HTML-Text wird mehr oder weniger ausgegeben und der Background ist auch Transparent. 
Kann man eig nur ein JEditorPane pro Anwendung benutzen oder kann man mehrere instanziieren?? Denn bei mir wird der Text überlagert ausgegben.

mfg


----------



## Michael... (16. Aug 2010)

jared hat gesagt.:


> Kann man eig nur ein JEditorPane pro Anwendung benutzen oder kann man mehrere instanziieren??
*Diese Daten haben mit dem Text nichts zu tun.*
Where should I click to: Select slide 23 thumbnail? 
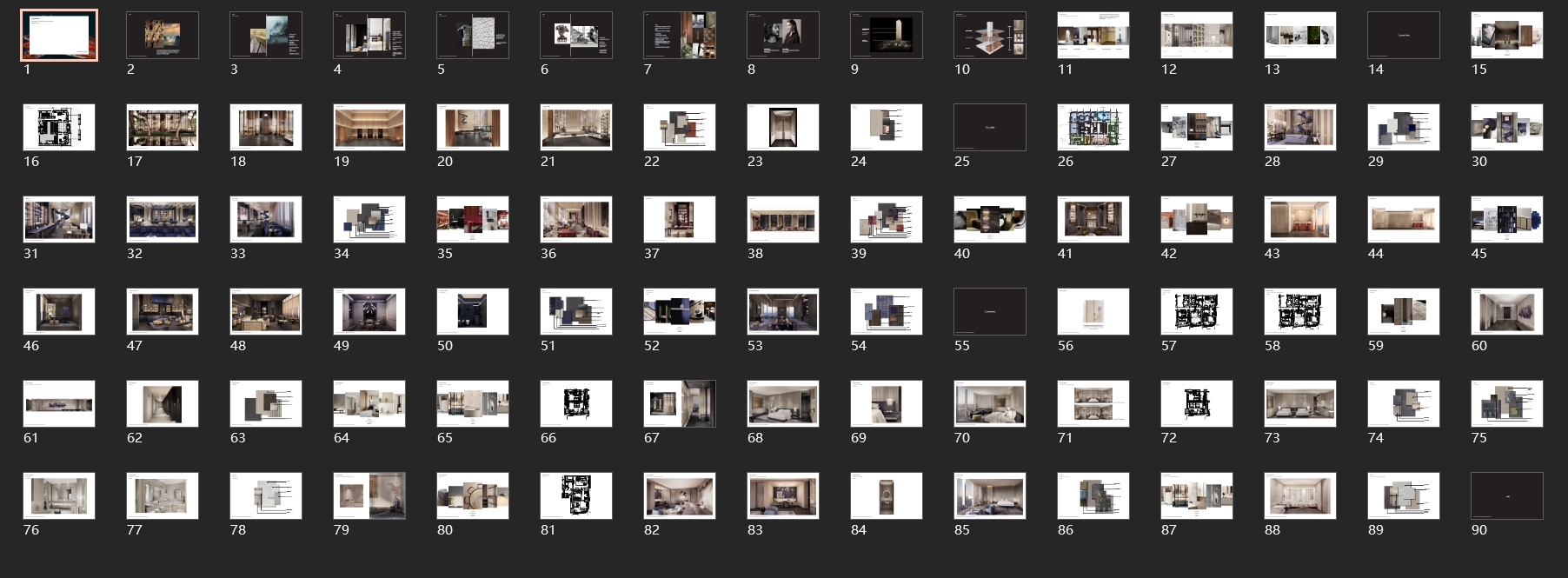782,128
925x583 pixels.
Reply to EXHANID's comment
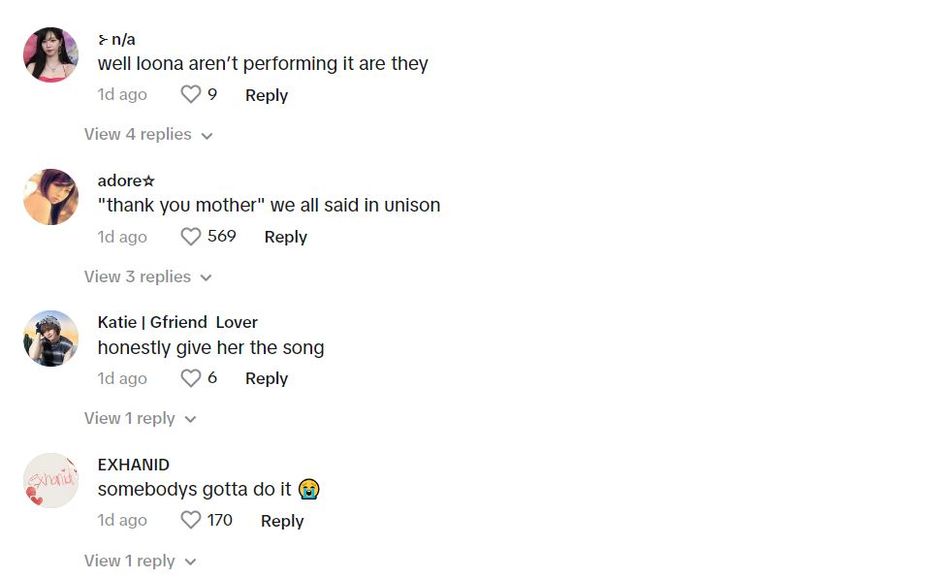coord(282,521)
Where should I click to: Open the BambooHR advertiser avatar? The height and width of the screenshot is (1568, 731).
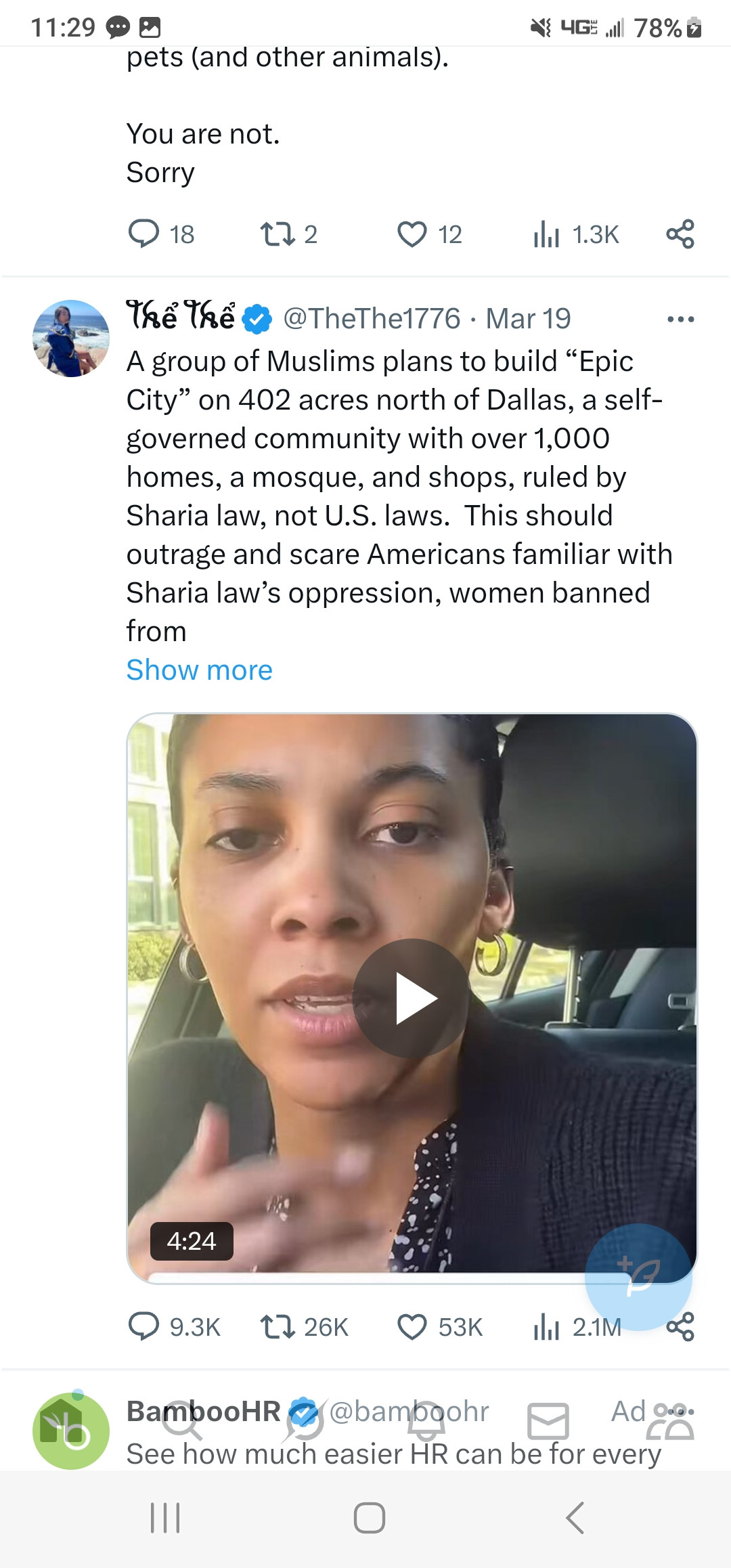(x=71, y=1431)
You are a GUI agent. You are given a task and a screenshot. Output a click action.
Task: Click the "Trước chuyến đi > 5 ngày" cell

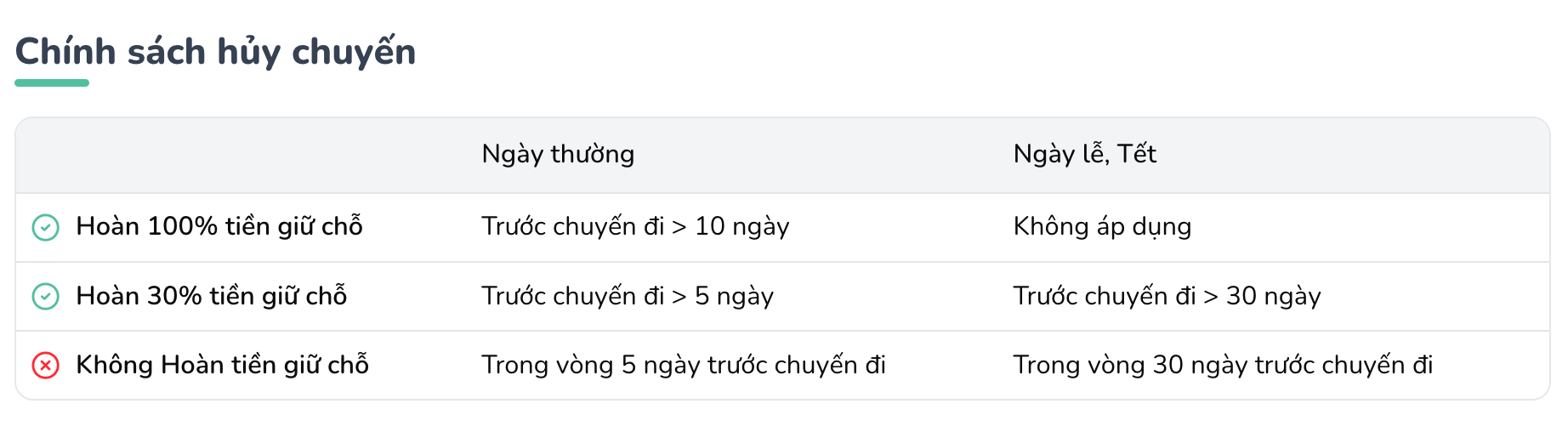tap(628, 296)
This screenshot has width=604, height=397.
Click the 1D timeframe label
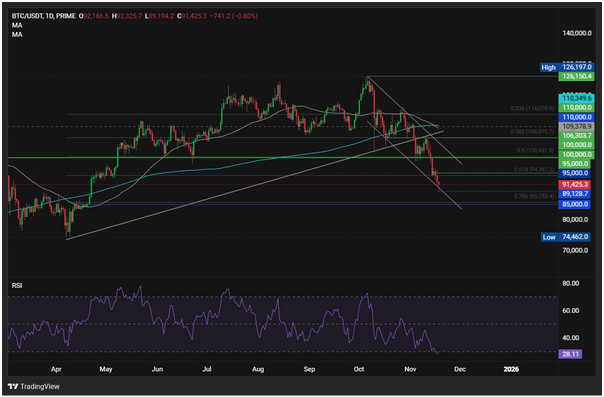pos(49,16)
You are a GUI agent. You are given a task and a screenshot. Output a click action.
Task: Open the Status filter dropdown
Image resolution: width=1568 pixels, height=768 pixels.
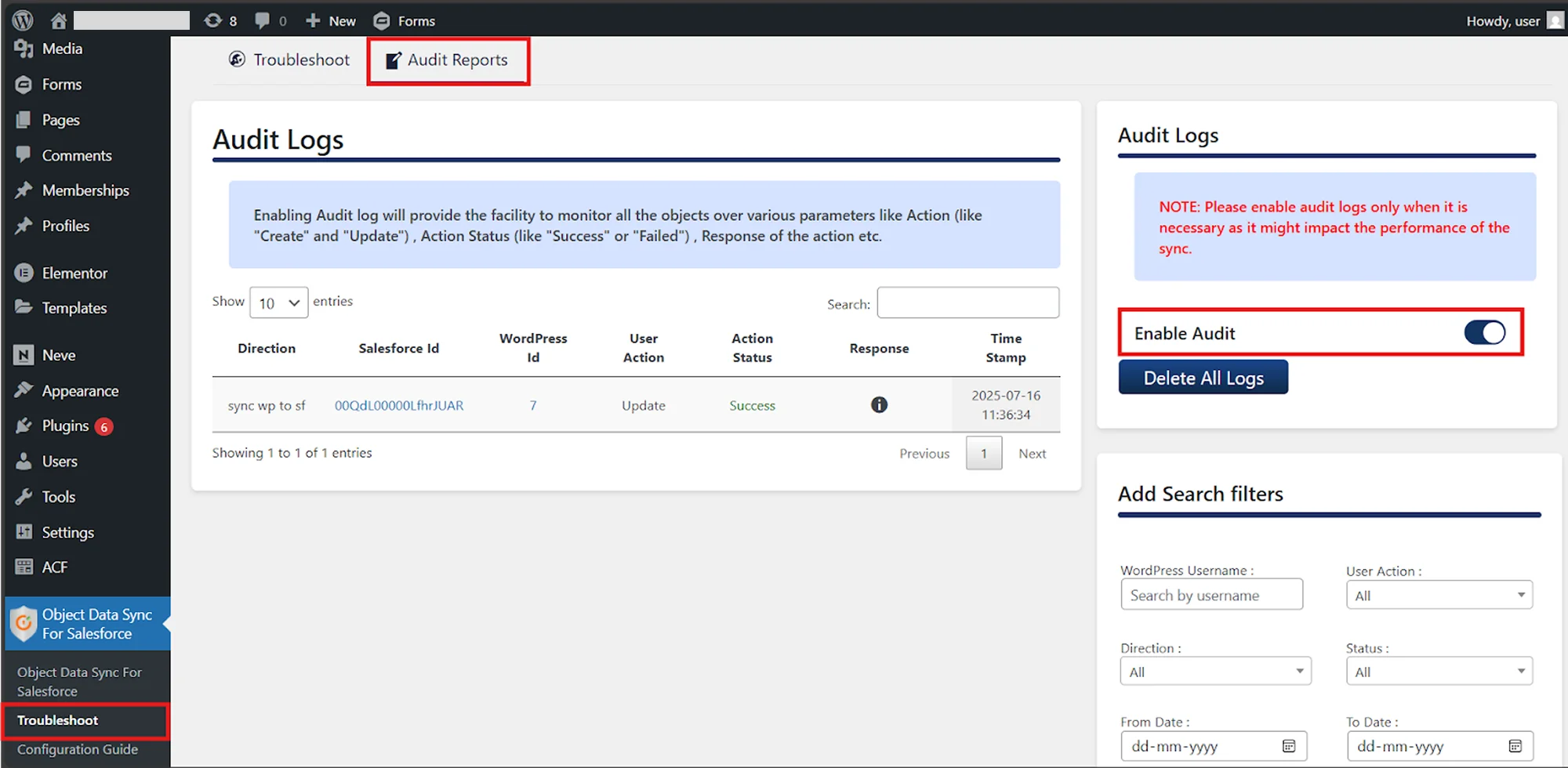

Man kann beliebig viele (zumindest solange Speicher verfügbar ist) Instanzen von JEditorPane erzeugen und verwenden. Eine Instanz kann man nur allerdings nur einmal in einer GUI verbauen.


jared hat gesagt.:


> Denn bei mir wird der Text überlagert ausgegben.


Muss man jetzt nicht verstehen?


----------



## jared (16. Aug 2010)

Habe gerade erst noch ein anderes Problem zu lösen, danach versuche ich es noch einmal zu erklären.


----------



## jared (19. Aug 2010)

Habe es jetzt endlich so implementiert das es eher weniger als mehr angezeigt wird. 
Ohne jetzt erst weiter auf mein Problem einzugehen, gibt es außer JEditorPane  noch andere Klassen bzw. Elemente, die HTML-Text anzeigen können???

mfg


----------



## Ebenius (19. Aug 2010)

jared hat gesagt.:


> […]gibt es außer JEditorPane  noch andere Klassen bzw. Elemente, die HTML-Text anzeigen können???


Standardgemäß bieten diese Swing-Komponenten Basic HTML Support: JLabel, AbstractButton (also JButton, JRadioButton, JToggleButton), JMenuItem (eigentlich auch ein AbstractButton) und damit auch dessen Derivate (JMenu, JCheckBoxMenuItem, JRadioButtonMenuItem), JTabbedPane, JToolTip.

Ebenius


----------



## jared (20. Aug 2010)

JLabel funktioniert bei mir aber nicht. Bedeutet, wenn ich z. B. "<html>Hallo</html>" verwende, zeigt er mir nichts an. Oder ist das HTML-Statement, ich sage jetzt ma, zu einfach?? muss ich evtl doch den body-tag angeben oder wie??

mfg


----------



## jared (20. Aug 2010)

Was mir gerade einfällt, woran es liegen könnte. Also ich habe mehrere Objekte von einer Klasse, die von JPanel erbt. Diese Klasse legt, die jeweilige Größe des JPanels fest. Innerhalb dieses, zeichne ich, z. B. ein Rechteck oder ein Rechteck mit abgerundeten Ecken,... . Ich denke nun, dass das JLabel und das JEditorPane wegen diesem Zeichnen nicht korrekt angezeigt wird. Das JLabel wird mit dem Inhalt nie angezeigt und das JEditorPane erst, nachdem ich mit dem einen Objekt, der obigen Klasse, ein Drag and Drop ausführe und selbst dann sind noch einige Bugs damit verbunden. 
Kennt jemand noch eine andere Möglichkeit?? oder woran es vllt liegen könnte??


----------